The Role of TRPV1 and The Mechanisms Underlying Stress Induced Bladder Underactivity
Gerald Mingin, MD1, Thomas Heppner, PhD2, Nathan Tykocki, PhD2, David W. Sobel, MD2.
1University of Vermont / Vermont Children's Hospital, Burlington, VT, USA, 2University of Vermont, Burlington, VT, USA.
BACKGROUND: Previously we reported that TRPV1 channels (a member of the transient receptor potential channel vanilloid family) are responsible for increased afferent activity leading to overactive bladder (increased urinary frequency and decreased bladder capacity) in mice exposed to social stress. With increasing stress intensity, however, we observed a significant increase in bladder capacity and intermicturition interval indicative of incomplete emptying. We hypothesized that TRPV1 channels play a key role in mediating the effects of increased social stress on bladder function (incomplete emptying) via bladder wall remodeling leading to a decrease in contractility.

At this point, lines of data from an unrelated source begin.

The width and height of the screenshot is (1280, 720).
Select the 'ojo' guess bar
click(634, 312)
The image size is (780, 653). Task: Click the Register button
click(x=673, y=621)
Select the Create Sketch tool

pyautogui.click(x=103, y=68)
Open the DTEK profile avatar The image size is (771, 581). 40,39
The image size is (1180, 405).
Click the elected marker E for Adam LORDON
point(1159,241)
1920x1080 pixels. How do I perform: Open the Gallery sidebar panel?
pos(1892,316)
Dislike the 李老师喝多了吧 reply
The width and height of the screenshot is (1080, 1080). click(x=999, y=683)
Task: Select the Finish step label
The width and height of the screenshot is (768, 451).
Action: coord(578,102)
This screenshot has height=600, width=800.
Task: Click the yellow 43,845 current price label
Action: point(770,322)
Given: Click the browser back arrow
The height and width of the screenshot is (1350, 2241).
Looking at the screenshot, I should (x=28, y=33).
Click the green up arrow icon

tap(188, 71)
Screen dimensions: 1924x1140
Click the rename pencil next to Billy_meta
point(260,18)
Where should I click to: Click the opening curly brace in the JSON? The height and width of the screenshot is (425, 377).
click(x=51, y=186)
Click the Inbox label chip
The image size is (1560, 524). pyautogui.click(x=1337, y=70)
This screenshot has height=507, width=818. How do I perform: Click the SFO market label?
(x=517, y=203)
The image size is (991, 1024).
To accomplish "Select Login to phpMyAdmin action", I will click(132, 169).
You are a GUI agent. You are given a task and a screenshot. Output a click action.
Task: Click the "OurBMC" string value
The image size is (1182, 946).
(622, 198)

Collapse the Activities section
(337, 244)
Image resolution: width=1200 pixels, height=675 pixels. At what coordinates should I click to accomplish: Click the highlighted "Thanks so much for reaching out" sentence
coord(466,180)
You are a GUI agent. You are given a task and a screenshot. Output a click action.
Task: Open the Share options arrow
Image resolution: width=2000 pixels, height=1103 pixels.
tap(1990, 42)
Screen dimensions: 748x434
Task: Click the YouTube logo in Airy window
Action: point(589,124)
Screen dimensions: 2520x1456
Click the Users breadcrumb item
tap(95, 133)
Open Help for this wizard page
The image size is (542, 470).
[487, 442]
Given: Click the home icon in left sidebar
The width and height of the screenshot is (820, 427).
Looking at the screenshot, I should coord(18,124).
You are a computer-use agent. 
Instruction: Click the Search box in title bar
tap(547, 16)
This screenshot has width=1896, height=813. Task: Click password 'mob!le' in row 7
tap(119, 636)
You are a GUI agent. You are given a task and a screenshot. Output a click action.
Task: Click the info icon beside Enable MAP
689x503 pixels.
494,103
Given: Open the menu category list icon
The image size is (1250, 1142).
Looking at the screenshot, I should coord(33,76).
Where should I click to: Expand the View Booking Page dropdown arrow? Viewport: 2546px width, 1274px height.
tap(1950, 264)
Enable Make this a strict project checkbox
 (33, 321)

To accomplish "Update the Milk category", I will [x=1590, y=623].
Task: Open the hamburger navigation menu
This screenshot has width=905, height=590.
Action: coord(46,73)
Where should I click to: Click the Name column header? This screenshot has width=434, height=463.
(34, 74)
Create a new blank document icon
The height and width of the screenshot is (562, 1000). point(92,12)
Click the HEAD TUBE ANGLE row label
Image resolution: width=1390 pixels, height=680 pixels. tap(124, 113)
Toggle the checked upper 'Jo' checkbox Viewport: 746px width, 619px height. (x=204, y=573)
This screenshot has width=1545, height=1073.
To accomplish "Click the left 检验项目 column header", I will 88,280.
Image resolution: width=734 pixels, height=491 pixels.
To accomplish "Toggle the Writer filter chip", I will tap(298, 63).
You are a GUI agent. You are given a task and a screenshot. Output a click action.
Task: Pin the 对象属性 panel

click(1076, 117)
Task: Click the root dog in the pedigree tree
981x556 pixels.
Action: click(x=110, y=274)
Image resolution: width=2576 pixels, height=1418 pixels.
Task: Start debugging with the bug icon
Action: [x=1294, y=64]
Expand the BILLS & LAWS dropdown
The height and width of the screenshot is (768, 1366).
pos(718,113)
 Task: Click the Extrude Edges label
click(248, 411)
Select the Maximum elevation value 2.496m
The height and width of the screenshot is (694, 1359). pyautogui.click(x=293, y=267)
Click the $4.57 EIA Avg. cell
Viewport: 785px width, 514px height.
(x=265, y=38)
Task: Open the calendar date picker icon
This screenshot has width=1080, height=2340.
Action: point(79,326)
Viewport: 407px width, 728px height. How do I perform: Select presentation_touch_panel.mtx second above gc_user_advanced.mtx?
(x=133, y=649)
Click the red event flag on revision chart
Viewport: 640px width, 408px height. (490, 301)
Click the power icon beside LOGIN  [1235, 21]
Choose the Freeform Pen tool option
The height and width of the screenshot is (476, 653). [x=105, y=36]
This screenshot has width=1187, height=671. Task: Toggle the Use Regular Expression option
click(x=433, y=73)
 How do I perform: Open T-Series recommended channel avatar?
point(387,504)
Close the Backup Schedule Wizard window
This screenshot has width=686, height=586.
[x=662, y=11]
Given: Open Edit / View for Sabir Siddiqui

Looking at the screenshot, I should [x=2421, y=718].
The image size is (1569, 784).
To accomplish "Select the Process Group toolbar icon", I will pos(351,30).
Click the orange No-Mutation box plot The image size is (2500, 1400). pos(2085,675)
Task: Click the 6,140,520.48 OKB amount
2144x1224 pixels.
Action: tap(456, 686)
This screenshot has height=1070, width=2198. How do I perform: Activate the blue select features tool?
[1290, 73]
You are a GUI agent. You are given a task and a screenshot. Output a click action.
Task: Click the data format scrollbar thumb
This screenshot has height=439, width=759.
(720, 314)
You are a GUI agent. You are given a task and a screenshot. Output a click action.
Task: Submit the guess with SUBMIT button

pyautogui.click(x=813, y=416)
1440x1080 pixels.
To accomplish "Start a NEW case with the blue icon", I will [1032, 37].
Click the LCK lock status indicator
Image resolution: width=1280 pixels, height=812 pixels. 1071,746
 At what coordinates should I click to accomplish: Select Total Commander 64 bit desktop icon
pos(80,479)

METHODS: Six week old C57BL/6 and TRPV1-KO mice were exposed to a retired breeder (aggressor mouse) for 23 hours via a clear plastic barrier with holes allowing for olfactory stimulation. The process is repeated each day with a different aggressor mouse, for 2 weeks. Bladders were harvested for ex vivo pressure studies to evaluate changes in afferent activity with and without the bath addition of the TRPV1 antagonist capsazepine (1-10 ÁM). In addition, bladders were used for histology and Western blotting looking for changes in collagen, α-actin and the smooth muscle contractile protein h-caldesmon.
RESULTS: Mice subjected to increased social stress showed no increase in afferent activity, nor was there inhibition of afferent activity with capsazepine. More importantly, there was no increase in afferent activity and a significant decrease in bladder volume in the TRPV1-KO mice exposed to increased stress compared to wild-type stressed mice. We observed a significant increase in the collagen content of the stressed bladders compared to controls, as well as a decrease in the contractile protein h-CAD. These findings suggest that TRPV1 plays a role in bladder wall remodeling and underactivity caused by increased social stress intensity.
CONCLUSIONS: We demonstrate that, contrary to social stress-induced overactive bladder, TRPV1 does not increase afferent nerve activity but rather facilitates bladder wall remodeling. This results in increased capacity and decreased contractility in the setting of increased-intensity social stress. The mechanisms underlying this process include both a change in bladder wall structure and smooth muscle contractile protein expression. Future work will determine how TRPV1 facilitates the above in bladder underactivity.